The most sound alternative to this would be to culture human organs and cells for testing, and great strides forward have been made in this direction in the past decade alone. Jürgen Knoblich and Madeline Lancaster, both researchers working in labs at the Austrian Academy of Sciences, are also part of this collective scientific effort of culturing human cells for research purposes. The researchers successfully grew hundreds of 4-mm white blobs of neurons from stem cells induced from adult skin cells. Remarkably, these blogs developed specialized regions, similar to the way a human brain would develop in utero.
Previously we’ve reported how other scientists had grown human lungs, kidneys and even a heart that beats on its own (all primitive versions, not really comparable yet to the natural counterpart), while other efforts have concentrated on culturing intestines, pituitaries, and simple retinas. Testing treatments on these lab grown structures helps scientist surmount some of the challenges that come with animal models, including animal cruelty in some cases. The brain, however, is far more complex than any of these and as such is very difficult to replicate in the lab.

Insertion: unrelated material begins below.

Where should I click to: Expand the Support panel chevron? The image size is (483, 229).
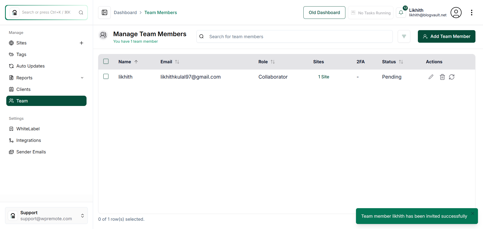tap(82, 215)
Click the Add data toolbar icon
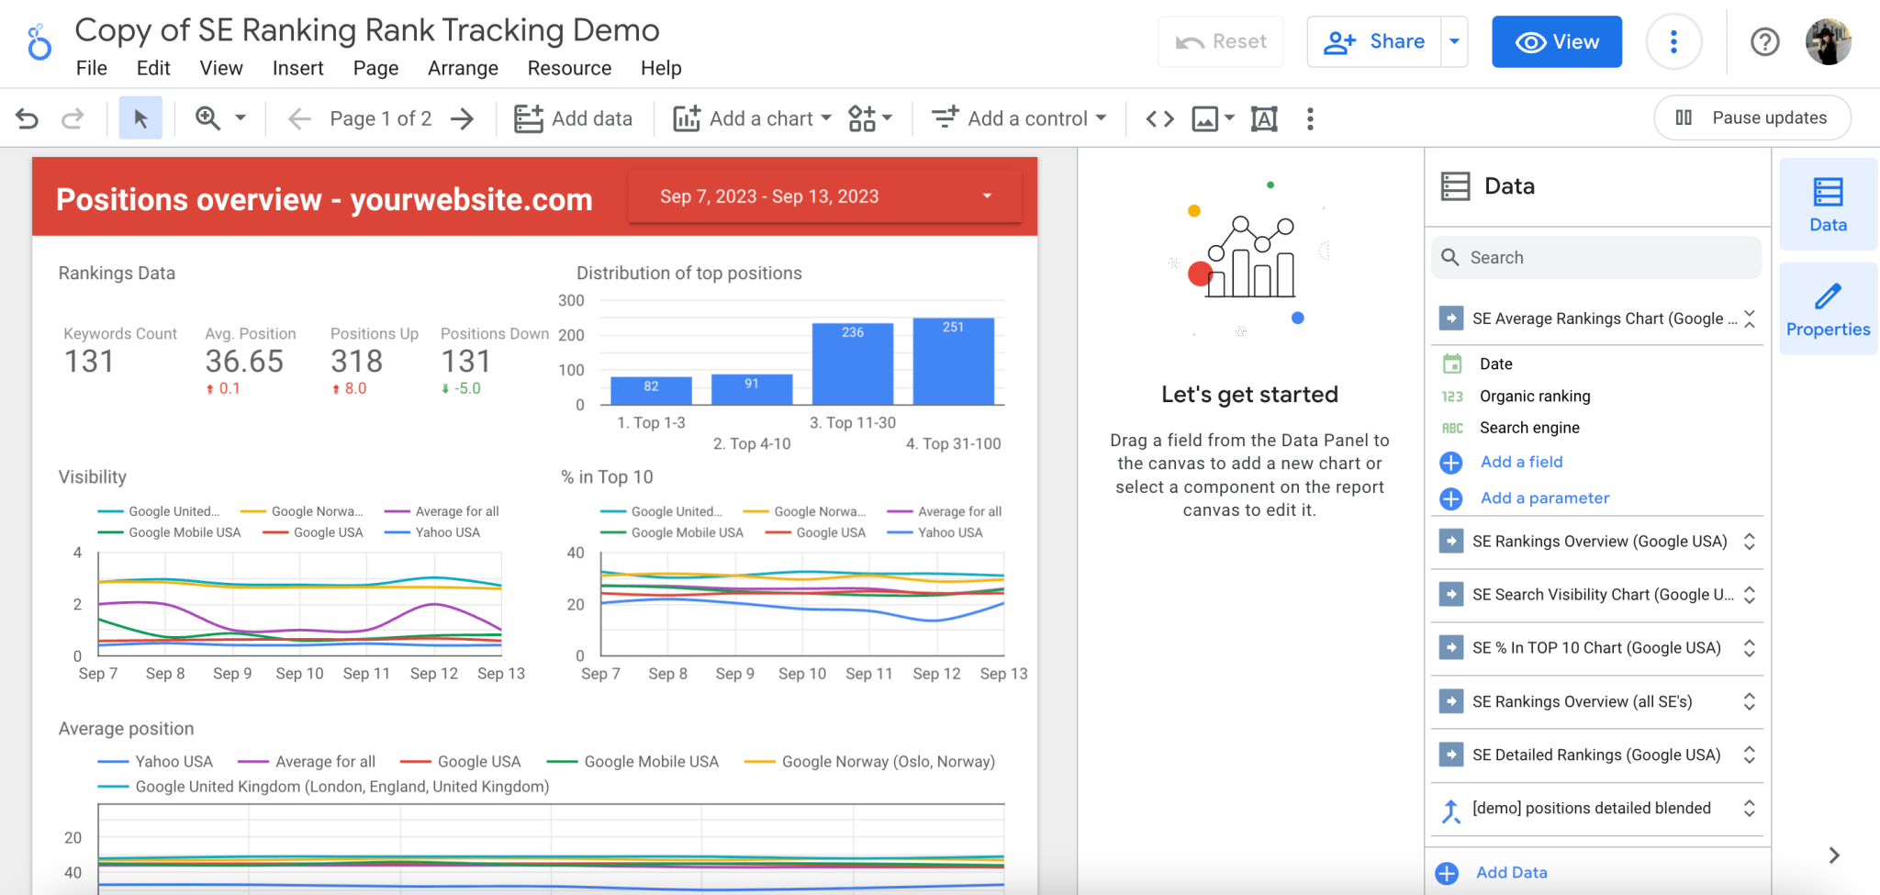Image resolution: width=1880 pixels, height=895 pixels. coord(529,117)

Knoblich and colleagues first collected fibroblasts (collagen generating skin cells), and induced these to become stem cells (induced pluripotent stem cells). These cells were placed in a nutrient rich gel, which allowed them to replicate into a sort of big ball of cells, akin to the embryo development stage of typical brain in utero. Some of these cells became precusor cells for neural tissue. The innovative part came in the last stage, when the researchers placed their cultured cells into a bioreactor which helped spread and distribute nutrients into the primitive brain-like tissue much in the same blood vessels would deliver the nutrients in a ‘conventional’ developing brain. The resulting brain-like structures are called cerebral organoids.
“If you’re studying brain development, you would like to see the cells develop somewhat like a brain,” says Wynshaw-Boris, who wasn’t involved in the new study. “These organoids gradually differentiate into many different types of cells. It’s not really a brain, but seems to recapitulate brain development. This is much better than any of the past efforts, in terms of the number and types of cells.”

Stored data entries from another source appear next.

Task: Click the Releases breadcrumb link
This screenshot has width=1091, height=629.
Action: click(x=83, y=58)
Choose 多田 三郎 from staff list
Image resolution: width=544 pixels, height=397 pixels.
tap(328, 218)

Using the spinning nutrient distribution provided by the bioreactor, the cultured organoids reached new levels of complexity compared to previous attempts, allowing them to develop in regions similar in composition (but not in complexity) to the brain’s cerebral cortex, choroid plexus, retina, and meninges.
A brain in a petri dish
What’s most interesting about the research is that not does it only show it’s possible to culture a brain or at least a brain-like tissue in the lab, but also to use it as a model to study diseases. The researchers grew organoids using skin cells taken from a patient with microcephaly – a disorder characterized by a dramatic reduction in the size of a person’s brain. The neural tissue hared many of the trademark features of microcephaly, including reduced size. The scientists infer that in people with microcephaly, the founding neural cells don’t replicate and differentiate properly in the developing embryo, later leading to a smaller brain.
Like most current attempts at culturing human organs, the cultured organoids are simple and lack the far reaching complexity of a mature brain – they’re millions of miles apart. . A developing brain contains blood vessels that deliver nutrients and energy with which to grow, but modern science hasn’t been able to fully duplicate those blood vessels yet – the same problem that pesters other researchers hard at work culturing human hearts for instance. In fact, Knoblich believes we won’t ever be able to develop a functioning human brain, the way we’re used to thinking of it at least. Even so, it would raise some serious ethical questions. Deep down in a lab grown functioning brain’s recesses, in a cold petri dish, would a human consciousness lurk? Would you be essentially growing a human being? Such discussions have been a subject of debate for many years concerning abortions, and this new research adds further food for thought.
Findings were reported in the journal Nature.